Short problem: Reproduce word for word every entry from the line containing "Windows (184, 233)" down to the line containing "Ok (665, 589)", including both of those lines.

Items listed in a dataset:
▬▬▬▬▬▬▬▬▬▬

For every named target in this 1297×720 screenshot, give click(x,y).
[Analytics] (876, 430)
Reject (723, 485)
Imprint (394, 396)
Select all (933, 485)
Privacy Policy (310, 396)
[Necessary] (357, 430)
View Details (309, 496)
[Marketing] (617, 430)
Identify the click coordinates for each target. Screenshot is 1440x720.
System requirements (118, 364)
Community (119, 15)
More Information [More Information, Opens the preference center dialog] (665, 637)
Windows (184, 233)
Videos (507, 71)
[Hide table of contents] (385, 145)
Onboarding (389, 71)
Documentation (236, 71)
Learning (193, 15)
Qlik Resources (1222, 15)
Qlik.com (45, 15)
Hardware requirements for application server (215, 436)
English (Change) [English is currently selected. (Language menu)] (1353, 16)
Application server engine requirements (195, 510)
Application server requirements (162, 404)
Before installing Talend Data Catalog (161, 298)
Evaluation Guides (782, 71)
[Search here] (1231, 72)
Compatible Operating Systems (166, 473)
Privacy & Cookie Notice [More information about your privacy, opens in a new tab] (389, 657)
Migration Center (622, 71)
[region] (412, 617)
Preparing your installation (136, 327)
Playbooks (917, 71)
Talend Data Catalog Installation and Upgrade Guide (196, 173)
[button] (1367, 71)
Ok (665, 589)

▬▬▬▬▬▬▬▬▬▬

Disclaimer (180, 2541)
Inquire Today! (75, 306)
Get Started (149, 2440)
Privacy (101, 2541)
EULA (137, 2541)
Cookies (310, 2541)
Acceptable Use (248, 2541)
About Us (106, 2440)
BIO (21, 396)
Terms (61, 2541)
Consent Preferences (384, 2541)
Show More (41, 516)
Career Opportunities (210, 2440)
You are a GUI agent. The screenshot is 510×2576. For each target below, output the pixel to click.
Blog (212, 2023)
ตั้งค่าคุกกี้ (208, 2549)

▬▬▬▬▬▬▬▬▬▬

Written solution:
Windows (184, 233)
Videos (507, 71)
[Hide table of contents] (385, 145)
Onboarding (389, 71)
Documentation (236, 71)
Learning (193, 15)
Qlik Resources (1222, 15)
Qlik.com (45, 15)
Hardware requirements for application server (215, 436)
English (Change) [English is currently selected. (Language menu)] (1353, 16)
Application server engine requirements (195, 510)
Application server requirements (162, 404)
Before installing Talend Data Catalog (161, 298)
Evaluation Guides (782, 71)
[Search here] (1231, 72)
Compatible Operating Systems (166, 473)
Privacy & Cookie Notice [More information about your privacy, opens in a new tab] (389, 657)
Migration Center (622, 71)
[region] (412, 617)
Preparing your installation (136, 327)
Playbooks (917, 71)
Talend Data Catalog Installation and Upgrade Guide (196, 173)
[button] (1367, 71)
Ok (665, 589)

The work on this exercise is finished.